Input material
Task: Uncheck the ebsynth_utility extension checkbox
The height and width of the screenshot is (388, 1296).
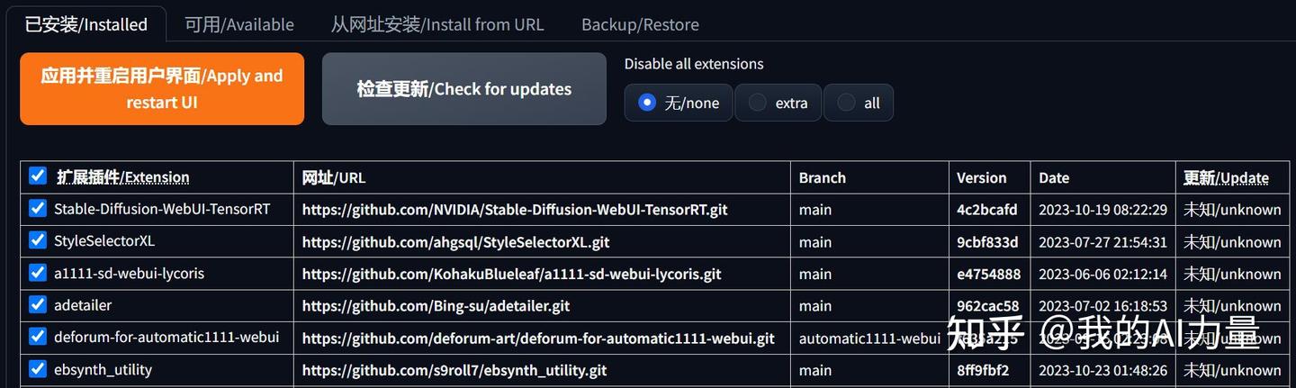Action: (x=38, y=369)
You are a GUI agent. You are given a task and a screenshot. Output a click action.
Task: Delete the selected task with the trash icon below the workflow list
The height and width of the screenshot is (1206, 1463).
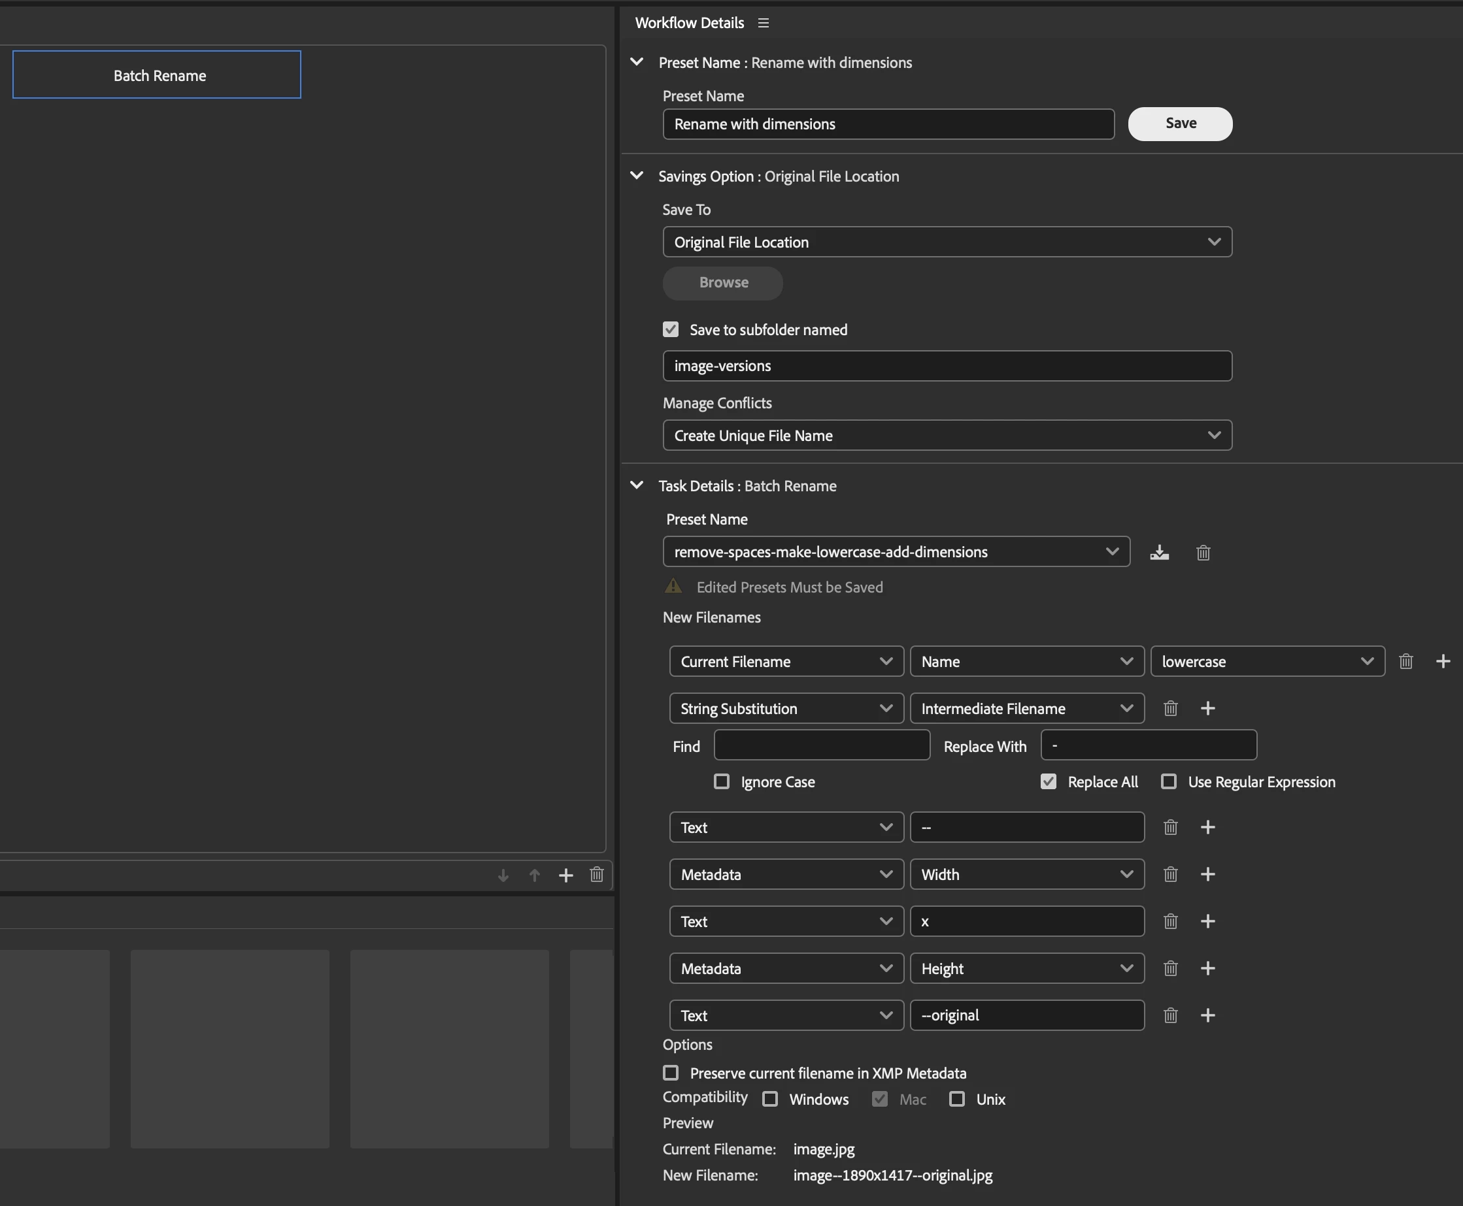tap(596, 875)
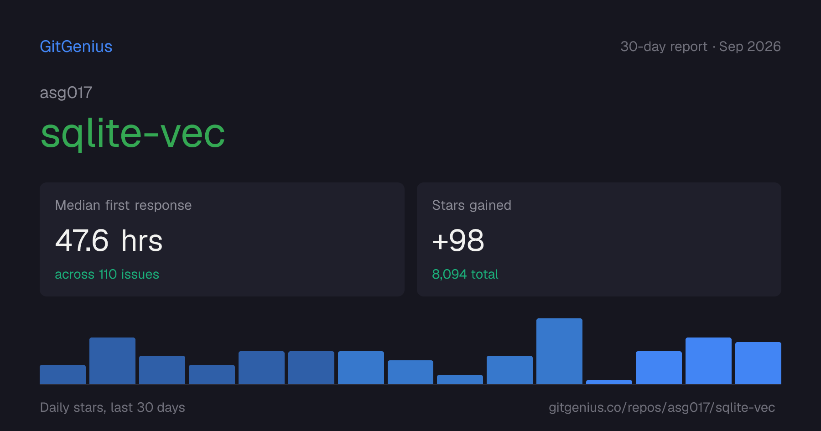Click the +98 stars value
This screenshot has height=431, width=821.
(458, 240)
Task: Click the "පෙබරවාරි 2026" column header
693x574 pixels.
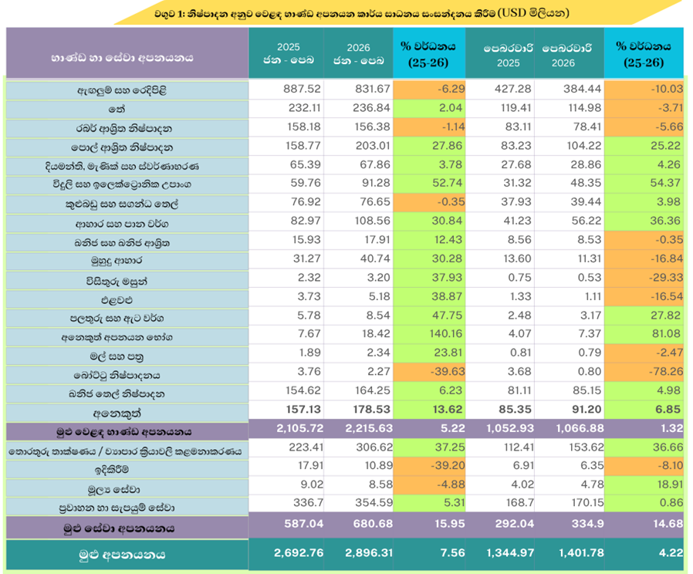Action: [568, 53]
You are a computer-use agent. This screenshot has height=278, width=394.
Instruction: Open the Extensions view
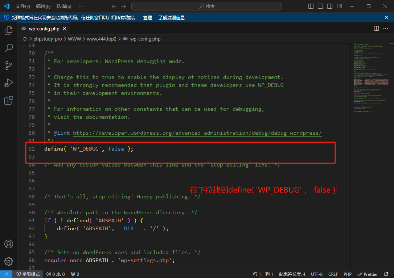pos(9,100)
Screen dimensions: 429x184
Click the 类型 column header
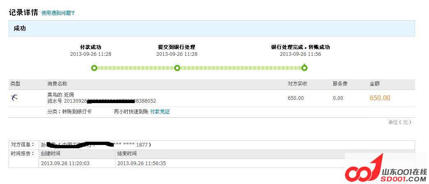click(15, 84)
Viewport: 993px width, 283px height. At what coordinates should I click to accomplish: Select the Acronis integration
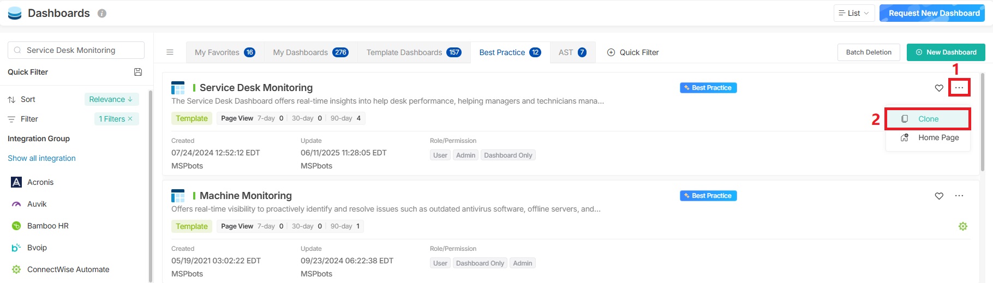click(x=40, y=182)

---

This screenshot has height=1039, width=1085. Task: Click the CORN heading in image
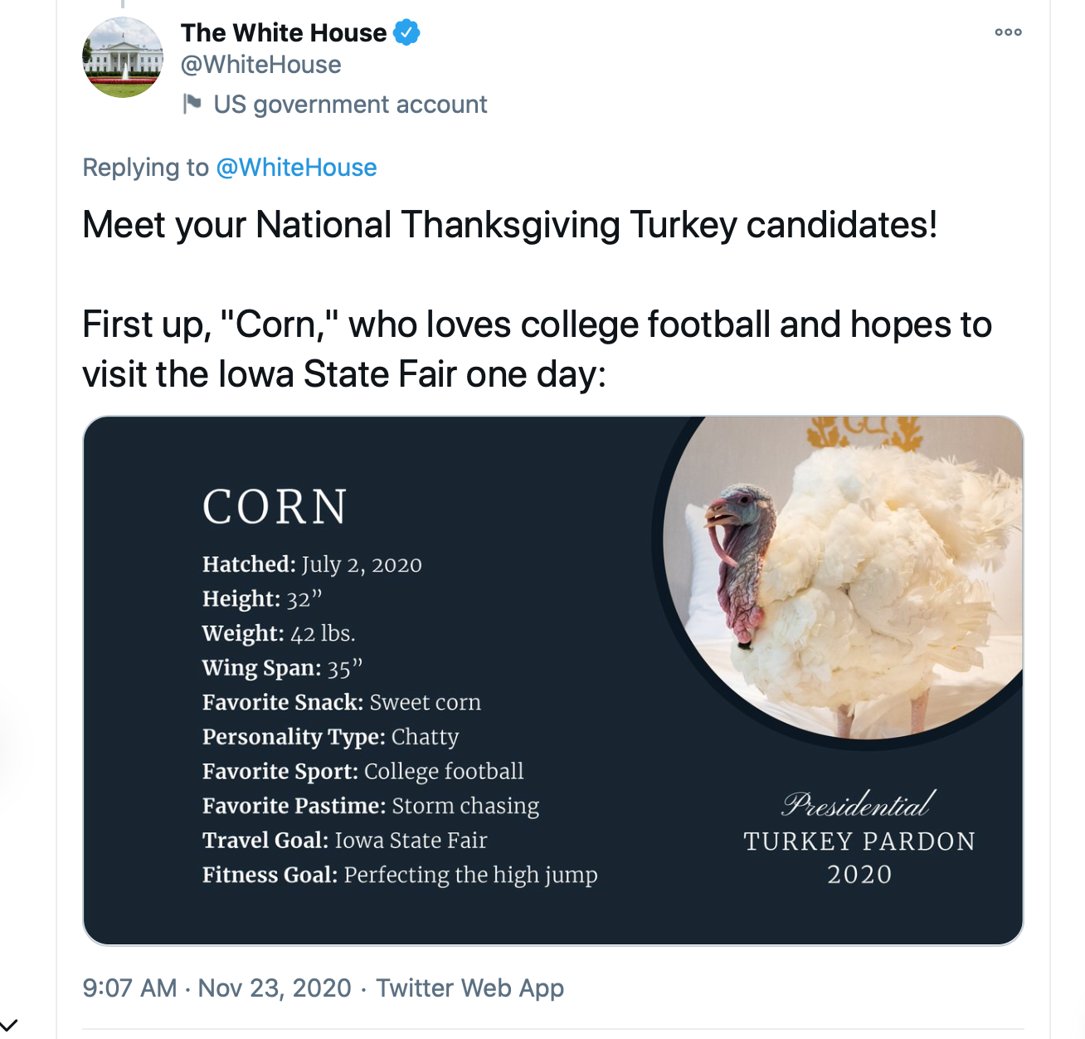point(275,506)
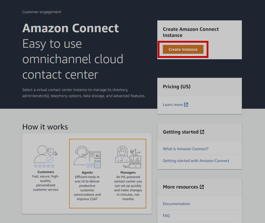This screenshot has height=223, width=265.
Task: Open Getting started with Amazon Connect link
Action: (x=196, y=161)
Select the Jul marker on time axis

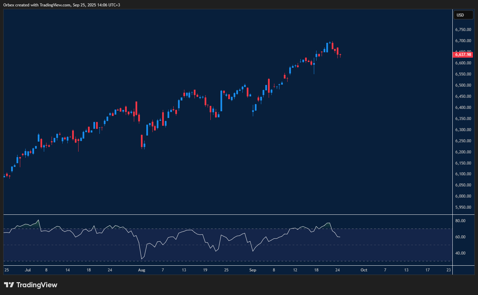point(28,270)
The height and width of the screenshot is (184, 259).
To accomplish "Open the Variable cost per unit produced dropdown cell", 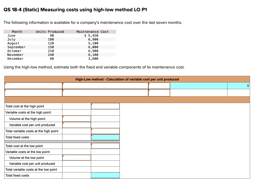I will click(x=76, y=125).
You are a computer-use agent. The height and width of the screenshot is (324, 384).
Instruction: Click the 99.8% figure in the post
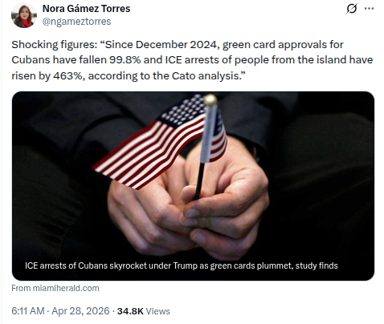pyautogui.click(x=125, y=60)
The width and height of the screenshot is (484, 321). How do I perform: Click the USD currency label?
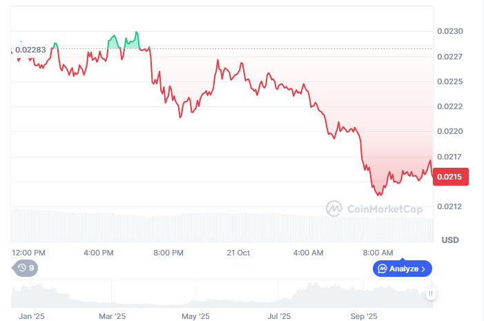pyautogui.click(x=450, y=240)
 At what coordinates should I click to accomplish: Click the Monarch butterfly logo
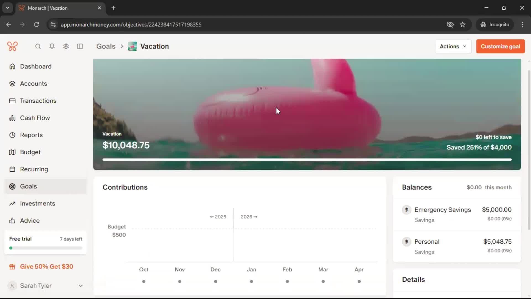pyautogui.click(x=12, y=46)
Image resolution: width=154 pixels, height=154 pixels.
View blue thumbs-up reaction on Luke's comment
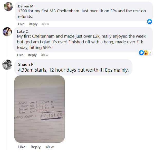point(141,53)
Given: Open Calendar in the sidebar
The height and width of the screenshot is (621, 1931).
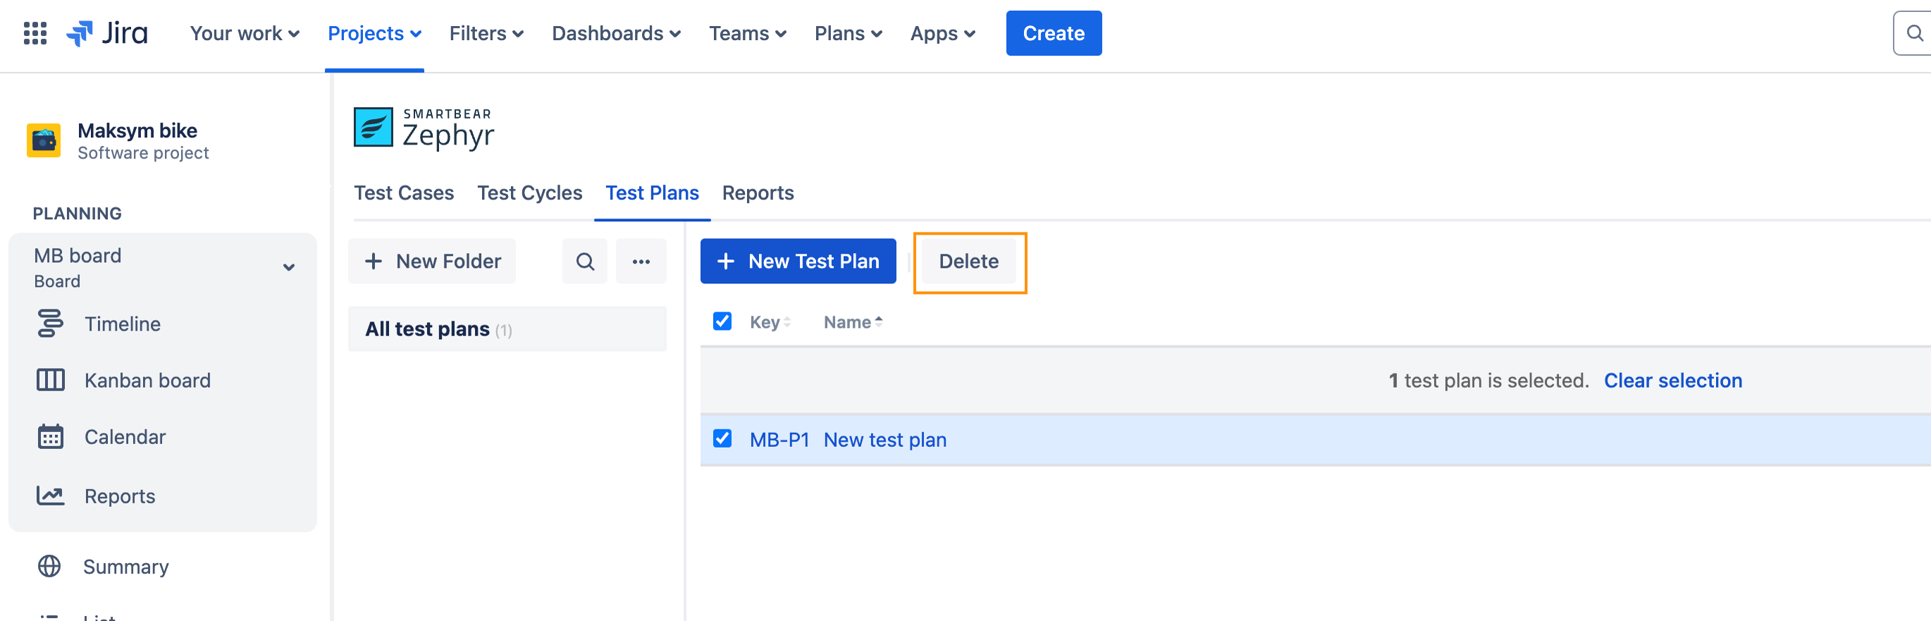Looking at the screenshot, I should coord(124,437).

Written request
Rewrite the records from the line that contains "The width and" through the line that contains "Looking at the", replacing "Calendar" with "Contacts" and leaving everything else unchanged. Leave the pictures out of your answer.

Right answer
The width and height of the screenshot is (484, 321). How do I perform: Click the USD currency label?
pyautogui.click(x=450, y=240)
 At what coordinates should I click to accomplish: Click the Monarch butterfly logo
pyautogui.click(x=12, y=46)
Image resolution: width=154 pixels, height=154 pixels.
View blue thumbs-up reaction on Luke's comment
point(141,53)
Given: Open Contacts in the sidebar
The height and width of the screenshot is (621, 1931).
Looking at the screenshot, I should coord(124,437).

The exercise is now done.